_Aim of the exercise_. The required output is the lines below from the line containing "You are a GUI" to the line containing "Given: Click the Units ordered total 422", inclusive, retyped exactly. No other lines belong in it.

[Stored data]
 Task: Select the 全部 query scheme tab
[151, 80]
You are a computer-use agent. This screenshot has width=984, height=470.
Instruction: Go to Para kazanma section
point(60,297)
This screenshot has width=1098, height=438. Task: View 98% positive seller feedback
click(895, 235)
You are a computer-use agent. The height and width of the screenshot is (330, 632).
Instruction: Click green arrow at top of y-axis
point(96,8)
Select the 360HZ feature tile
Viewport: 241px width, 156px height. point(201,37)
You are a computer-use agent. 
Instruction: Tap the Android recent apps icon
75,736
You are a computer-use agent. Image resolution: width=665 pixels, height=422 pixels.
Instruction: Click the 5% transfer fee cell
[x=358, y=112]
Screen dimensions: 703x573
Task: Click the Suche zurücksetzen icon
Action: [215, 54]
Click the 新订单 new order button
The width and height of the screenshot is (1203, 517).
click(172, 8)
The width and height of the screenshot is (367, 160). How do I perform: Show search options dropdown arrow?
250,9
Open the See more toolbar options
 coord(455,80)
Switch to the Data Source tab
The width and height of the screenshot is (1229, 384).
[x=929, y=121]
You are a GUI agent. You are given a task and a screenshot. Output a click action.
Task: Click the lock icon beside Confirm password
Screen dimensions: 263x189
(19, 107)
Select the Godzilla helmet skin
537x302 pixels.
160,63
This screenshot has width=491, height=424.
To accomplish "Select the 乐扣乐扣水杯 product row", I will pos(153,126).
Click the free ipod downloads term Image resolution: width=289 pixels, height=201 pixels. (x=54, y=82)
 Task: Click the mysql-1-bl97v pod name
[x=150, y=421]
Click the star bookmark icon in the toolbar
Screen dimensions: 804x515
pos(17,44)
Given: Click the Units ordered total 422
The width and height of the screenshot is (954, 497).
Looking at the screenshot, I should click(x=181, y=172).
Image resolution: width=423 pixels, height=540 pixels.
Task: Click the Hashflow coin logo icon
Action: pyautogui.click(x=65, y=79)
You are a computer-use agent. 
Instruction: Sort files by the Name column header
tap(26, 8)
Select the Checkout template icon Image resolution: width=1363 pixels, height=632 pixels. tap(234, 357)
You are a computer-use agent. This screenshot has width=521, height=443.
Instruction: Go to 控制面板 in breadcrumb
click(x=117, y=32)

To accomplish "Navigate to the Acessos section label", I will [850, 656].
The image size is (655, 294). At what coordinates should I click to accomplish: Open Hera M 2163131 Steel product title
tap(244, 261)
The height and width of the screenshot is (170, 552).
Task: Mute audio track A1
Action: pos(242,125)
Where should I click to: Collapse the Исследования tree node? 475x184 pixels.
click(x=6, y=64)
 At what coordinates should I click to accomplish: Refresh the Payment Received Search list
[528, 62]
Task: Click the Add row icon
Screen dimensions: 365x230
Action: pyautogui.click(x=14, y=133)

_Result for this task_.
You are a GUI agent. You are given a task and a screenshot. Output a click action.
Task: Click the lock icon beside Confirm password
Screen dimensions: 263x189
(19, 107)
Select the Godzilla helmet skin
537x302 pixels.
160,63
This screenshot has width=491, height=424.
To accomplish "Select the 乐扣乐扣水杯 product row", I will pos(153,126).
Click the free ipod downloads term Image resolution: width=289 pixels, height=201 pixels. (x=54, y=82)
 Task: Click the mysql-1-bl97v pod name
[x=150, y=421]
Click the star bookmark icon in the toolbar
Screen dimensions: 804x515
pos(17,44)
Given: Click the Units ordered total 422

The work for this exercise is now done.